Ed ecco il grande cortocircuito: l’Europa, secondo la ratio emancipata di cui sopra, finanzia gli asili nido nelle pubbliche amministrazione per supportare le giovani classi lavoratrici, senza verificare che nazioni come l’Italia a causa delle politiche austere imposte da essa stessa non può applicare il turnover e dunque non ha giovani generazioni impiegate che possono essere i fruitori dei servizi finanziati.

L’Europa non sa che, grazie ai suoi vincoli, nella Pubblica Amministrazione italiana l’età media del personale è di 50,7 anni, con il il 17 % dei dipendenti supera che 62 anni e solo il 2,9% sotto i 30 anni.

Ciò significa 1,5 giovani donne potenzialmente madri ogni 100 lavoratori. Verosimilmente il dato va dimezzato ad una giovane mamma che necessita di un asilo nido ogni 200 lavoratori.

A fronte di 3,2 milioni di impiegati pubblici italiani (in termini assoluti il 59% in meno di quelli francesi, il 65% di quelli inglesi, il 70% di quelli tedeschi). I pensionati pubblici sono già 3 milioni, quasi quanti quelli in servizio.

Pubbliche amministrazioni senza turnover

Con questi dati come si può pensare di finanziare asili nido nella pubblica amministrazione Italiana se non prima si finanzia l’ingresso delle giovani generazioni.

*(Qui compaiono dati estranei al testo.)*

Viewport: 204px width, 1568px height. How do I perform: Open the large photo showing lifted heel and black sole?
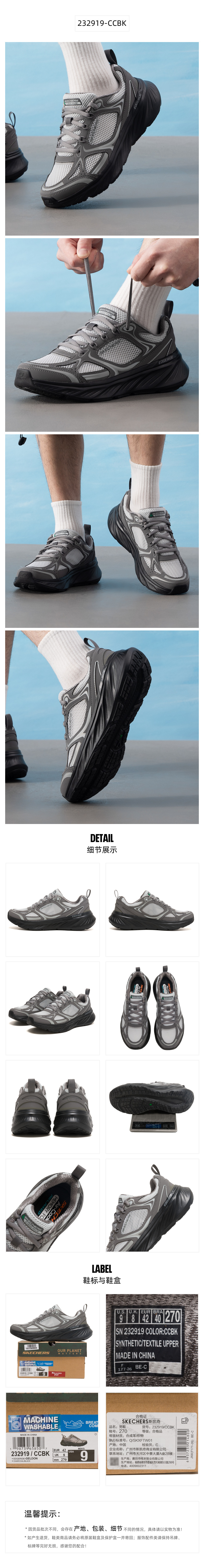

Con questi dati, che proiettati nella realtà messinese si confermano pienamente, con qualche aggravante, come si può finanziare un Asilo Nido ad un comune senza prevedere lo svecchiamento del personale?  Se l’Europa ci impone il blocco del turnover, nei comuni dovrebbe finanziare in alternativa agli asili nido dei giovevoli presidi di assistenza geriatrica aziendale, i quali essendo una funzione sicuramente fruita (ci sono ampiamente i numeri) avrebbero evitato quelle vergognosa incuria da abbandono che turba il decoro del centro storico.